__Exercise instructions__
- A) Please type out everything in the voice cloning thread from "ghost · 2020-08-13T15:27:17Z" down to "dimension: #458 (comment)".
- B) Pick up the voice cloning thread after its final line and carry it forward.
#### Excerpt
Training Voice Cloning model for another language #492

rlutsyshyn · 2020-08-13T13:26:49Z

Hi! I am already know how to train syntheiser and vocoder, also know how to create relevant dataset. But if I want to train voice cloning model for another language e.g.ukrainian, what else should I do?

ghost · 2020-08-13T14:27:40Z

Update synthesizer/utils/symbols.py to contain all valid characters in your text transcripts (the characters you want to train on). This is an example for Swedish: https://github.com/blue-fish/Real-Time-Voice-Cloning/commit/3eb96df1c6b4b3e46c28c6e75e699bffc6dd43be

However, be careful: in order for someone to run the model you've created they will also need to make the same changes to the file. I spent hours learning this the hard way trying to use the model in #257 because the creator was unavailable to help.

rlutsyshyn · 2020-08-13T14:54:26Z

Thank you very much! Will try :)

rlutsyshyn · 2020-08-13T15:18:51Z

Can you also tell me - can I somehow fine tune pretrained model on some new voice samples without full retraining?

ghost · 2020-08-13T15:27:17Z

Yes, you can resume training on a pretrained model using a different dataset. The main use for this is single-speaker finetuning (process and examples in #437) but you could also finetune multi-speaker using the same process.

One more thing to add, the speaker encoder is trained on English and may not work well for other languages. If you have a large number of voice samples in your target language, you may wish to train a new encoder or at least finetune an existing one. (Data preprocessing for encoder is not a smooth process so set your expectations accordingly).

There are some very good speaker encoders shared in #126 but the model size of 768 is too big to be practical for cloning. You can use this process to import the relevant weights from the model and finetune to a more useful dimension: #458 (comment)

Ananas120 · 2020-08-13T19:34:59Z

Hello, i will also try to train a voice cloning model in another language (in Fr for me) and i have some tricks for you if it can help your :

First : use transfert-learning (load the checkpoint with your custom model, normally the last layer doesn’t have same shape but all other yes so load weights for other layers), it will really speed up training
Secondly, like @blue-fish says, the encoder is trained in english so don’t know if it is portable for other languages (instead you can use my approach of the siamese network, i trained it on a mixt of En and Fr dataset and have awesome results so it’s compatible with multi-language)
Another thing you can do is to test the encoder with your dataset to see if results are good or not (if not, you can retrain-it on your data)
########
#### Material
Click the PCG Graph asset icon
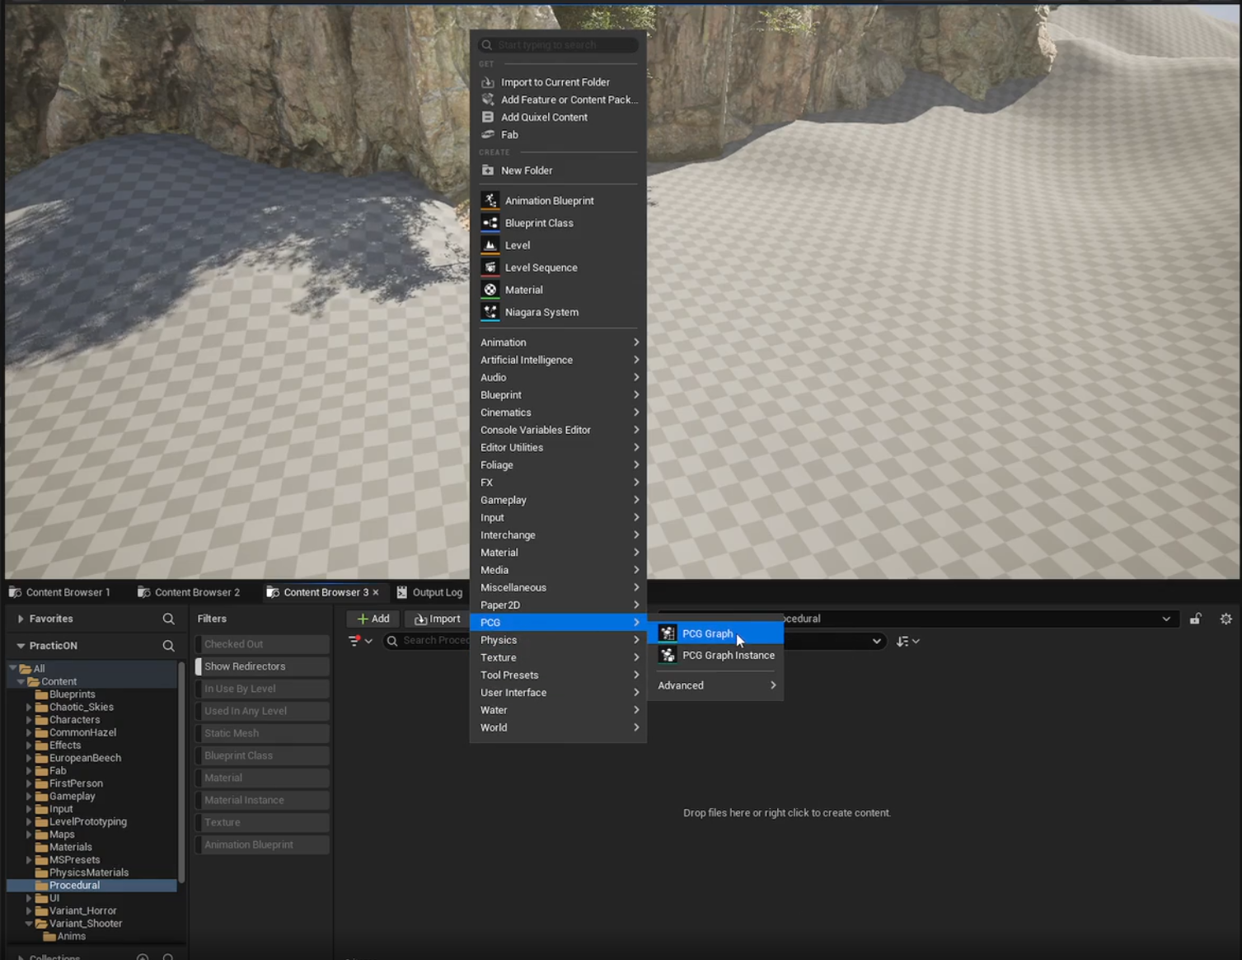Screen dimensions: 1242x960 [x=668, y=633]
########
__Outputs in order__
- A)
ghost · 2020-08-13T15:27:17Z

Yes, you can resume training on a pretrained model using a different dataset. The main use for this is single-speaker finetuning (process and examples in #437) but you could also finetune multi-speaker using the same process.

One more thing to add, the speaker encoder is trained on English and may not work well for other languages. If you have a large number of voice samples in your target language, you may wish to train a new encoder or at least finetune an existing one. (Data preprocessing for encoder is not a smooth process so set your expectations accordingly).

There are some very good speaker encoders shared in #126 but the model size of 768 is too big to be practical for cloning. You can use this process to import the relevant weights from the model and finetune to a more useful dimension: #458 (comment)

- B)
Last thing, normally the vocoder is a universal vocoder and so it should be trained to convert mel-spect to wav form (no matter the language) so i think it’s only a bonus to fine tune it on your language but normally it will give good results as it

Good luck for training !

ghost · 2020-08-13T20:20:56Z

the encoder is trained in english so don’t know if it is portable for other languages

The English encoder works all right for Swedish. There's info on setting it up and samples in #257 . Since encoder training is very intensive, you should just try it (either jump straight to synth preprocess and training, or do some speaker verification with Ukrainian utterances to see how well it performs).

rlutsyshyn · 2020-08-14T09:11:13Z

Thanks guys! Will try :)

ghost · 2020-08-21T16:26:31Z

@rlutsyshyn How is progress on your synthesizer model?

rlutsyshyn · 2020-08-24T17:09:43Z

@blue-fish Just collect a lot of data :)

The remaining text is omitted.